● **Task to complete**: Please copy each line of the listing below in which the word "This" appears.

● **Records provided**:
- Opening Delimiter -

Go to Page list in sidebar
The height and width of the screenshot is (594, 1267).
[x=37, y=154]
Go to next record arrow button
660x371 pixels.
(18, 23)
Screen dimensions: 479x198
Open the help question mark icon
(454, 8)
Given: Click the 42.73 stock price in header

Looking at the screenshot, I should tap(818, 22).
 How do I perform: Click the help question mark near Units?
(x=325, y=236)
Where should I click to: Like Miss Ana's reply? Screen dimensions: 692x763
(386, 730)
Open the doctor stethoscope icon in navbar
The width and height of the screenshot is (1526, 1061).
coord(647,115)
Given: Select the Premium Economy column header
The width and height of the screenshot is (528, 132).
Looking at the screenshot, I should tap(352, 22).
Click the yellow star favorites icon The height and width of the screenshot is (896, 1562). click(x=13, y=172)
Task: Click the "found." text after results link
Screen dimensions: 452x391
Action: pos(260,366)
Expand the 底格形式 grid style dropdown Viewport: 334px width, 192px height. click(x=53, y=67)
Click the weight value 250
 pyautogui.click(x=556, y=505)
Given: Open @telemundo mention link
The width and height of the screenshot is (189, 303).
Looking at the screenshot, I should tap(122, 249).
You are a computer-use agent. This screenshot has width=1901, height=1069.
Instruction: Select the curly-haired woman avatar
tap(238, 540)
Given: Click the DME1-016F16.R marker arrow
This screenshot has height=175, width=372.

- Closing Delimiter -

● **Expected answer**:
You are a computer-use agent. This screenshot has width=1901, height=1069.
This screenshot has height=175, width=372.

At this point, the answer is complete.